The rain, for me at this moment, is a sound of elegant yet forceful fingers tapping on a tight drum, stretched cloth above my head; my tent, my home.
Patagonia towards winter means the start of serious wind. I am heading to a hostile place on earth, this not being part of my plan, I let my happiness guide me. For now, the wind is in my back. Blowing across the vastness as a large cloud, like a passenger in a big haste.
Anxious I was about the climb towards the Cristo Redentor pass. I counted 18 perfect symmetric curves. It turned out to be 30, and I took them in only 1,5 hour. Hail to Cindy indeed!

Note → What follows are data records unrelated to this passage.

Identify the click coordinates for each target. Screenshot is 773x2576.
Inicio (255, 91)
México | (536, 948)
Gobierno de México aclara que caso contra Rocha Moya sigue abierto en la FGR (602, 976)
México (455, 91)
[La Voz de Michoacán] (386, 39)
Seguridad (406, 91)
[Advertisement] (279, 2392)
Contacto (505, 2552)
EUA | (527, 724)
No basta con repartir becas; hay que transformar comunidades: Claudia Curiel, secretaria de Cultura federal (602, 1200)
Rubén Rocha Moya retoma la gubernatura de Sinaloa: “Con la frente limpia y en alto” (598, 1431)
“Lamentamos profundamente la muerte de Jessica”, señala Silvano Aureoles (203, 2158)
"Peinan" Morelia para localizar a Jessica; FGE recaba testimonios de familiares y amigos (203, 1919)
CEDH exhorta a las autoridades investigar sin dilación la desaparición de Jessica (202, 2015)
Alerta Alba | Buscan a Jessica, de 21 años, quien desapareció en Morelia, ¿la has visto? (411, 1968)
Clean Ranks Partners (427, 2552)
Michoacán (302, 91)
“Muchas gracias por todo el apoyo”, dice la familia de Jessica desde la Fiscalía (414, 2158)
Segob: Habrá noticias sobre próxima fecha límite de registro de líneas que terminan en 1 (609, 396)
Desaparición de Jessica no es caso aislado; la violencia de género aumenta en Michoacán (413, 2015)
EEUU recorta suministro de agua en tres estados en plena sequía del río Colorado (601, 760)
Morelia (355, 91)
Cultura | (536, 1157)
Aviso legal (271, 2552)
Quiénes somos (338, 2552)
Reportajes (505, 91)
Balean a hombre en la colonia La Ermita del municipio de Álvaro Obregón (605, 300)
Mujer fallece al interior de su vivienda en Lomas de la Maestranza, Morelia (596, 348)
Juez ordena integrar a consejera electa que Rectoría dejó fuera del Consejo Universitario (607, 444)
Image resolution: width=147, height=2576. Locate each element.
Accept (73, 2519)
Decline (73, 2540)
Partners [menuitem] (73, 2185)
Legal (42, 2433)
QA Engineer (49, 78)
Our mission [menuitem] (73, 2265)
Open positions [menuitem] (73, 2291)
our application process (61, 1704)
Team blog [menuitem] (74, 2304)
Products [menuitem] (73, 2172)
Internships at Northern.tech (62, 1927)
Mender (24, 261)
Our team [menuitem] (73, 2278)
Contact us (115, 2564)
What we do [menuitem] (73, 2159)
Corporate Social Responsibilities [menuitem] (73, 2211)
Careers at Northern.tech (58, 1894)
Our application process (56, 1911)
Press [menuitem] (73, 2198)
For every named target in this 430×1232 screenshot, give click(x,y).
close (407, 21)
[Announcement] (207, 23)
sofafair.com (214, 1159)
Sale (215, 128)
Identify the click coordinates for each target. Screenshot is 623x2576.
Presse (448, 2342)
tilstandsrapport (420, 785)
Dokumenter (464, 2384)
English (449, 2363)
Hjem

I really don’t know what to do: route 40 with the highest pass in Argentina? Or route 51 which runs parallel but is lower, asphalted and has traffic. I don’t even want to throw a coin because what if it tells me to take route 40? I simply can’t.
‘I will take all the high passes there are’
But that was what I’ve said back home in The Netherlands. Now I am on Ruta 40 and the prospect of climbing yet another pass is not too joyful. Though, I am enjoying way more than I was in Bolivia, only because everything falls together, just right into place.
It must be because he had recognized me as a shepherd. A shepherd of piglet. He, an attractive Argentinean man a copy of an artistic talib, his beard more than four fists long.